→ **Your task**
Rewrite the listing below with every "screenshot" changed to "screen capture" and nothing else altered. Leave the pictures out of your answer.

→ **Dataset entries**
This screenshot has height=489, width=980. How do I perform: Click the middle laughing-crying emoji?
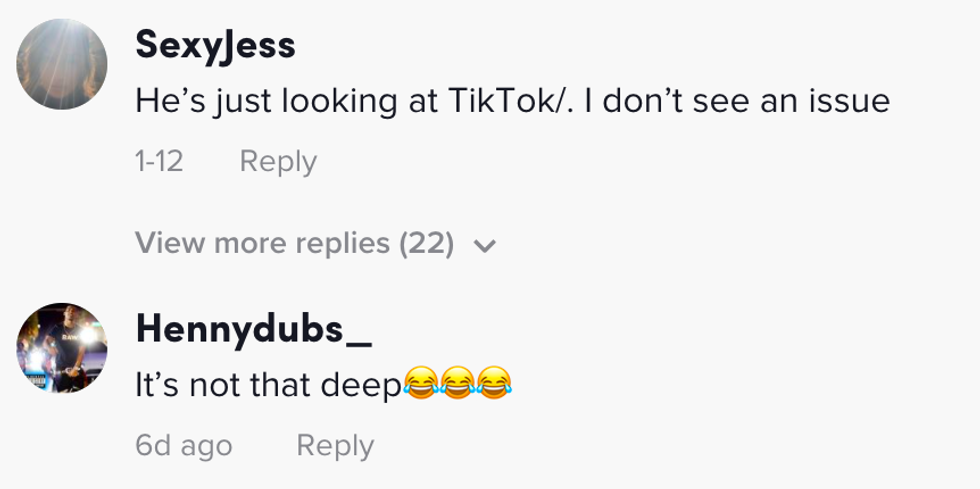point(458,384)
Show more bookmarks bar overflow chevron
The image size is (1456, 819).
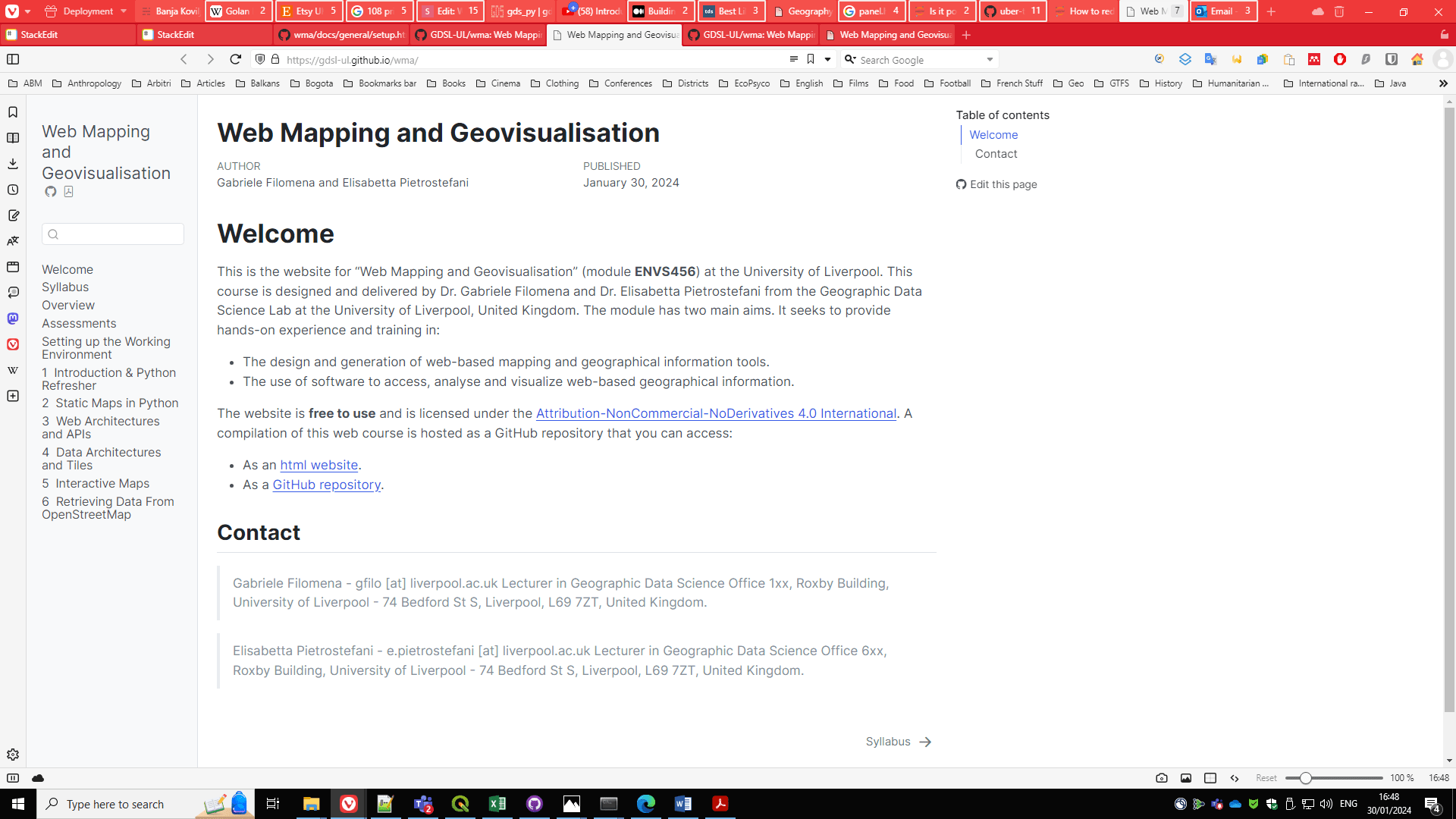1442,83
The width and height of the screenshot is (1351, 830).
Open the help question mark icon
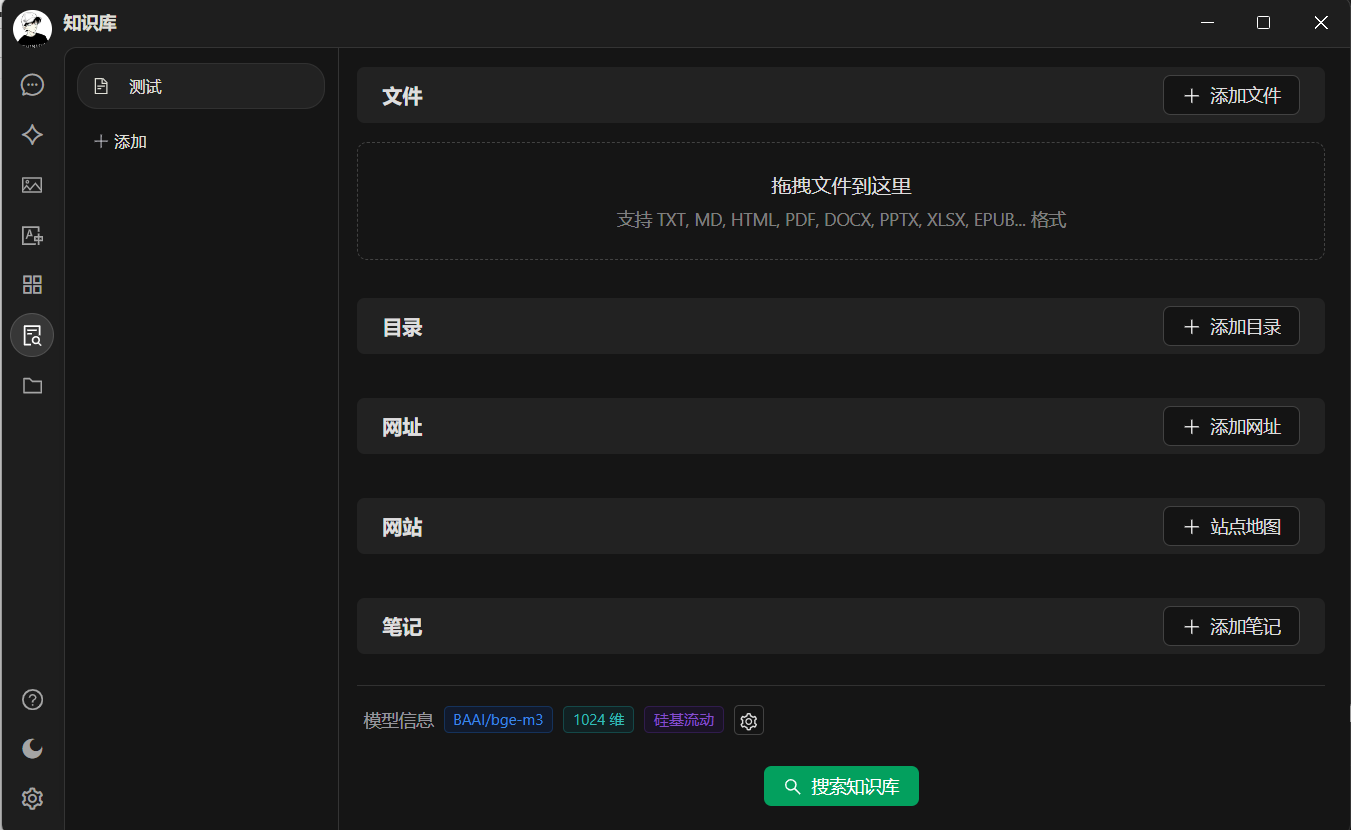(x=32, y=699)
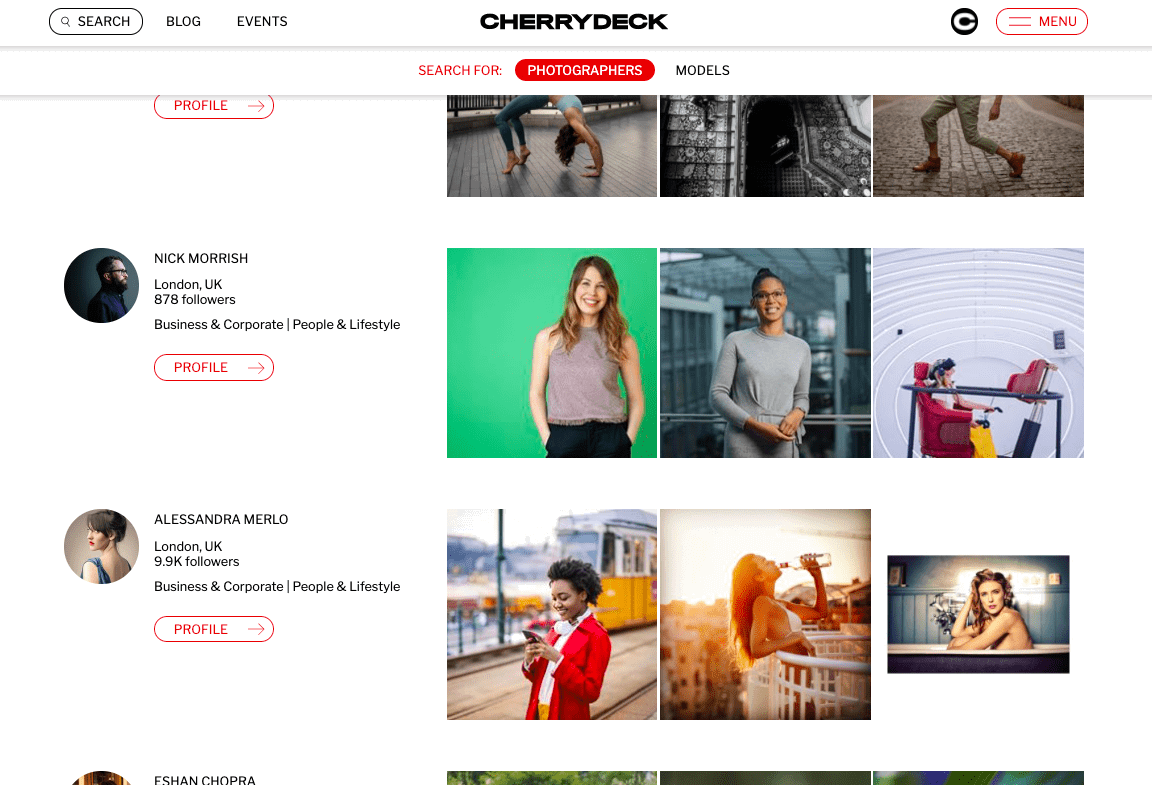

→ **Finished answer**
This screen capture has height=489, width=980. How do I perform: Click the middle laughing-crying emoji?
point(458,384)
Show more bookmarks bar overflow chevron
The image size is (1456, 819).
1442,83
The width and height of the screen capture is (1351, 830).
Open the help question mark icon
(x=32, y=699)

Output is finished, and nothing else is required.